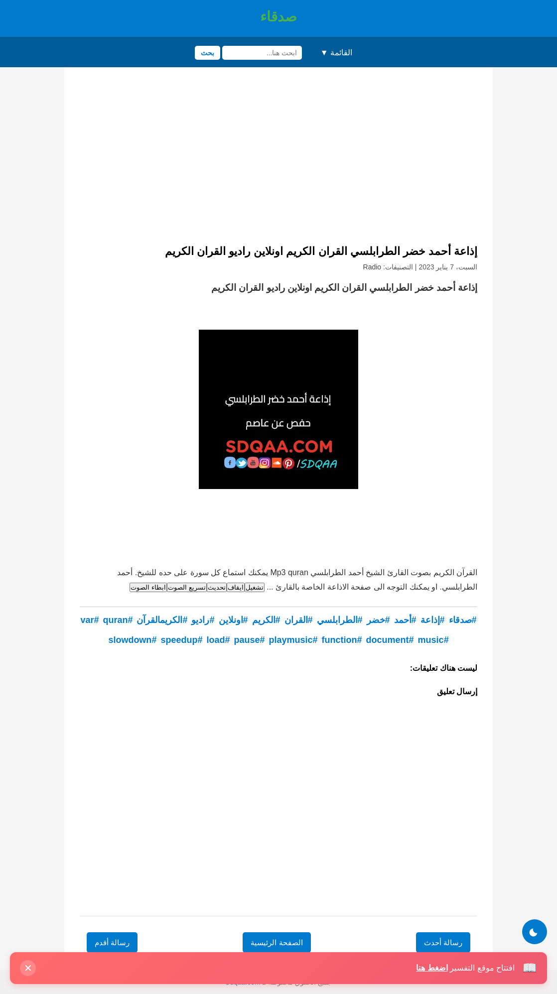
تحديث (217, 587)
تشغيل (255, 587)
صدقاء (278, 16)
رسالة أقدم (112, 942)
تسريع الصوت (187, 587)
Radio (372, 267)
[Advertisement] (278, 159)
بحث (207, 53)
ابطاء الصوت (148, 587)
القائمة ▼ (336, 52)
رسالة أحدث (443, 942)
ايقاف (236, 587)
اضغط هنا (431, 968)
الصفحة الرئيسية (276, 942)
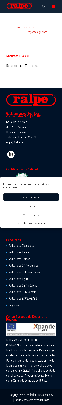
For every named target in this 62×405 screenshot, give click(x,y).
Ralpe (33, 395)
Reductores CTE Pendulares (24, 272)
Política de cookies (25, 223)
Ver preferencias (31, 215)
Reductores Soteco (19, 259)
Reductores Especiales (21, 246)
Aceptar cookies (31, 197)
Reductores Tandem (20, 252)
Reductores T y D (18, 279)
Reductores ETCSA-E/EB (23, 298)
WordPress (43, 400)
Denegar (31, 206)
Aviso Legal (40, 223)
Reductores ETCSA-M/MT (23, 292)
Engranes (14, 305)
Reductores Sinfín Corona (23, 285)
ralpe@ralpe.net (15, 142)
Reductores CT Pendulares (23, 265)
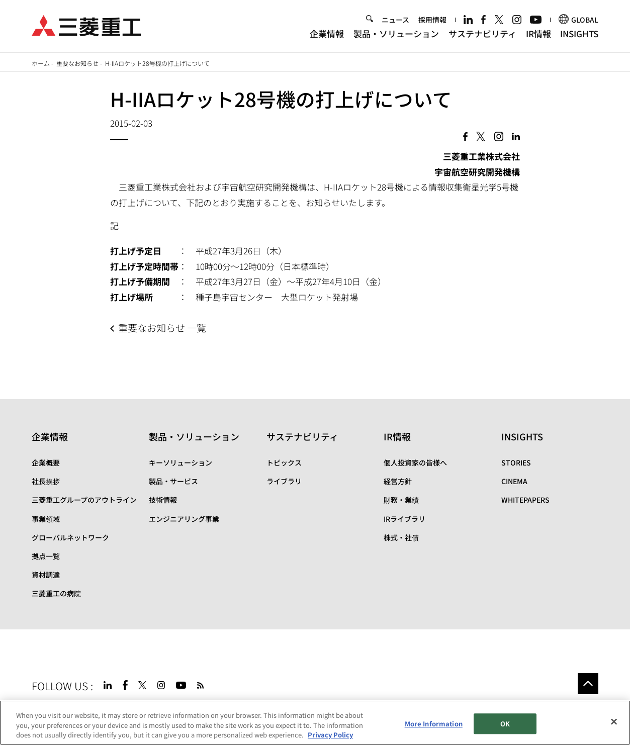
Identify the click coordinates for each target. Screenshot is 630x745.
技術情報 (163, 500)
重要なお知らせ (77, 63)
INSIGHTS (579, 34)
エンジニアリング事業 (184, 519)
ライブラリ (284, 481)
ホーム (41, 63)
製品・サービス (173, 481)
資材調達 (46, 575)
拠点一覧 (46, 556)
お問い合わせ (235, 708)
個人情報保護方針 (179, 708)
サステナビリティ (482, 34)
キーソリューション (180, 462)
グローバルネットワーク (70, 537)
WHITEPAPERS (525, 500)
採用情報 (432, 21)
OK (505, 733)
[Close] (614, 731)
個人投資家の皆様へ (415, 462)
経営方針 (398, 481)
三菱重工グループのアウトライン (84, 500)
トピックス (284, 462)
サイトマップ (53, 708)
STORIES (516, 462)
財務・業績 (401, 500)
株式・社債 (401, 537)
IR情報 (538, 34)
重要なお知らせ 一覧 (162, 328)
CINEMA (514, 481)
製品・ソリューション (396, 34)
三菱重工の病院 (56, 593)
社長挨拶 (46, 481)
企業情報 (327, 34)
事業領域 (46, 519)
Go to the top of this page (588, 683)
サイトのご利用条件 (112, 708)
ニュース (395, 21)
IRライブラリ (404, 519)
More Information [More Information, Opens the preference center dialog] (434, 733)
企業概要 (46, 462)
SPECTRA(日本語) (301, 708)
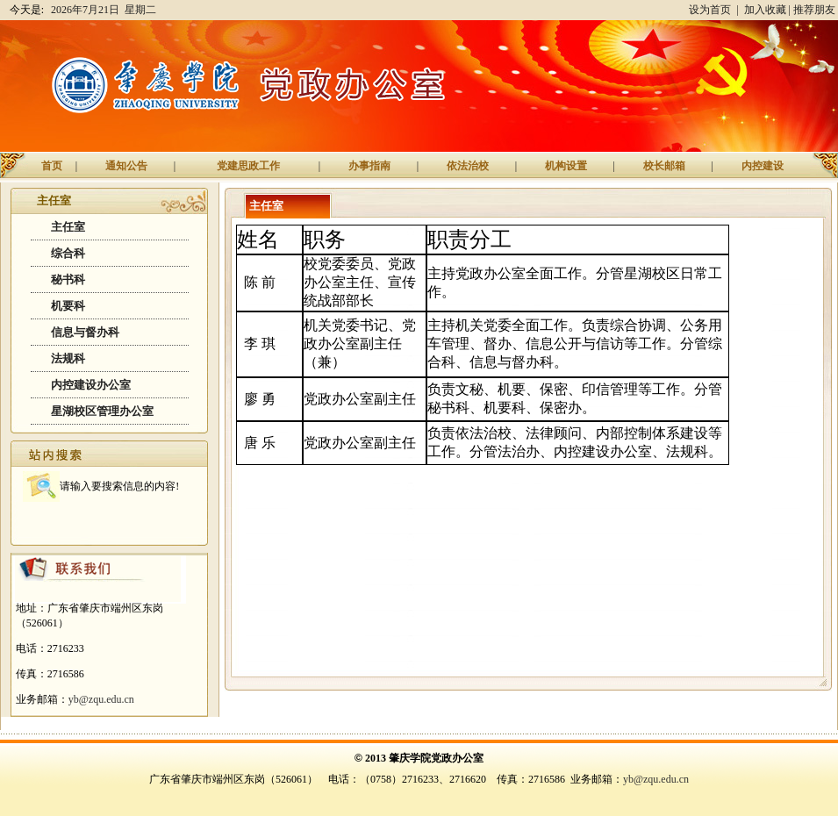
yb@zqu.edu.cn (101, 699)
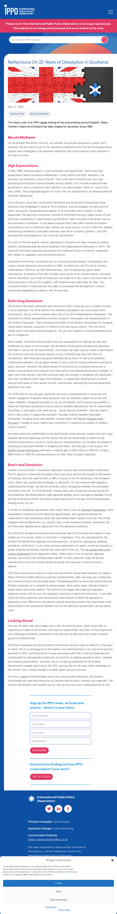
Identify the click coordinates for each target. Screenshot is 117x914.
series (43, 122)
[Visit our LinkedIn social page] (58, 809)
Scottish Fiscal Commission (23, 450)
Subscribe (39, 750)
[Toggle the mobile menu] (110, 12)
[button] (112, 860)
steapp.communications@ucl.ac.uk (48, 839)
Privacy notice (64, 910)
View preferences (58, 900)
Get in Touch (41, 776)
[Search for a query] (104, 40)
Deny (58, 891)
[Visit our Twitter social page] (49, 809)
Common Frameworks (93, 510)
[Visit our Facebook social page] (68, 809)
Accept (58, 883)
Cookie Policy (51, 907)
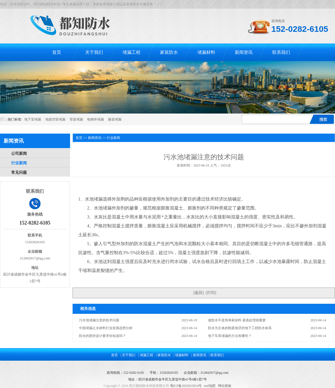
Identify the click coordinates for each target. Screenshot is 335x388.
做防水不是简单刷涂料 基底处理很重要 (237, 320)
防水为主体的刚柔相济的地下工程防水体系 (240, 328)
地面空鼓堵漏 (55, 119)
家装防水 (169, 52)
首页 (56, 52)
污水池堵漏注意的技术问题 (99, 320)
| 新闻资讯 (198, 355)
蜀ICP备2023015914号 (186, 386)
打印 (211, 293)
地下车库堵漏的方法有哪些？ (230, 336)
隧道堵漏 (114, 119)
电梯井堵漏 (95, 119)
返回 (198, 293)
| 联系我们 (216, 355)
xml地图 (210, 386)
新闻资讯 (244, 52)
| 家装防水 (163, 355)
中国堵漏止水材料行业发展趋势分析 (106, 328)
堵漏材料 (206, 52)
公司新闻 (19, 153)
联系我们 (281, 52)
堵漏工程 (131, 52)
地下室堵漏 (32, 119)
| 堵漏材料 (181, 355)
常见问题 (19, 172)
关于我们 (94, 52)
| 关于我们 (128, 355)
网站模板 (224, 386)
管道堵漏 (76, 119)
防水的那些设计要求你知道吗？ (102, 336)
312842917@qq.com (214, 373)
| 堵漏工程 (145, 355)
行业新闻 (19, 163)
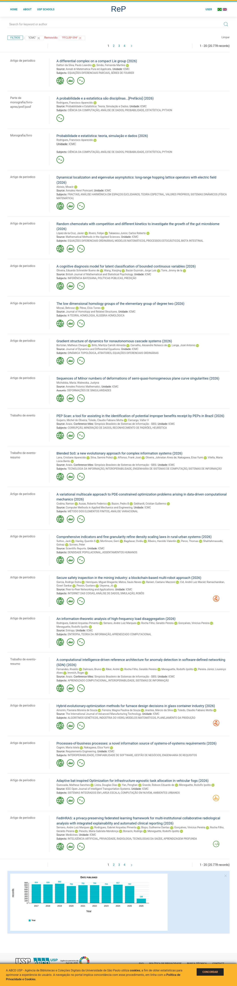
□ □ □
WRITTEN INSTRUCTION =>
Rewrite the lines above, starting at the line that contains "For every named" and ending at the line that contains "Aviso Legal (40, 223)", as a Markdown table with the columns Row and Line. Number each line in Row, give the line itself in Line, and leave out any blank lines.

PROBLEM SOLUTION =>
| Row | Line |
|---|---|
| 1 | For every named target in this 62×405 screenshot, give click(x,y). |
| 2 | Ralpe (33, 395) |
| 3 | Reductores CTE Pendulares (24, 272) |
| 4 | Política de cookies (25, 223) |
| 5 | Ver preferencias (31, 215) |
| 6 | Reductores Soteco (19, 259) |
| 7 | Reductores Especiales (21, 246) |
| 8 | Aceptar cookies (31, 197) |
| 9 | Reductores Tandem (20, 252) |
| 10 | Reductores T y D (18, 279) |
| 11 | Reductores ETCSA-E/EB (23, 298) |
| 12 | WordPress (43, 400) |
| 13 | Denegar (31, 206) |
| 14 | Aviso Legal (40, 223) |